In the process, their mortgage portfolios grew from 26 per cent of total lending to 42 per cent.
The legacy of the arrears crisis that Irish banks went through means they have to hold more expensive capital against home loans than most other countries in Europe – contributing to Ireland’s well-above-average home loan rates.
The pace of growth in mortgage lending has consistently come in below expectations in recent years, with activity rising 9 per cent in 2019 to €9.5 billion.
It’s well off the €13 billion to €15 billion level that is seen as a normalised market and dulled by housebuilding falling well below demand for the best part of a decade, Central Bank lending restrictions and, more recently, concerns over Brexit.
Now Covid-19 has raised its ugly head, forcing builders to temporarily down tools and many potential buyers to hold back.
Banking & Payments Federation Ireland (BPFI) data last week showed home loan approvals fell by 10 per cent in March as lockdown restrictions began to kick in. Bank of Ireland, which accounts for more than a quarter of the mortgage market, said on Monday its applications and home loan drawdowns were running 50 per cent lower in April than in the first three months of the year.
This is mostly demand driven, but banks have also become more cautious.
Most have suspended the use of exemptions to Central Bank lending rules, and some are withdrawing loan offers if would-be borrowers’ incomes have been hit by Covid-19 or their employers are availing of the Government’s temporary wage subsidy scheme.
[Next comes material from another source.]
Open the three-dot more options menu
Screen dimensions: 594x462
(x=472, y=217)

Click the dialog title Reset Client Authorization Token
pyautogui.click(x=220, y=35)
Property consultancy Knight Frank estimated recently that new home completions will fall between 25 per cent and 40 per cent from the 21,241 units delivered last year, depending on the rate at which builders, who are preparing to start returning to work next week, can get back into action.
KBC Bank Ireland sees house prices falling 12 per cent this year before rallying 8 per cent in 2021.
Meanwhile, AIB chief financial officer Donal Galvin has all but written off the second quarter for the mortgage market, noting that analysts are now predicting full-year new lending will fall to about €6 billion from a previously-expected €10 billion-€11 billion.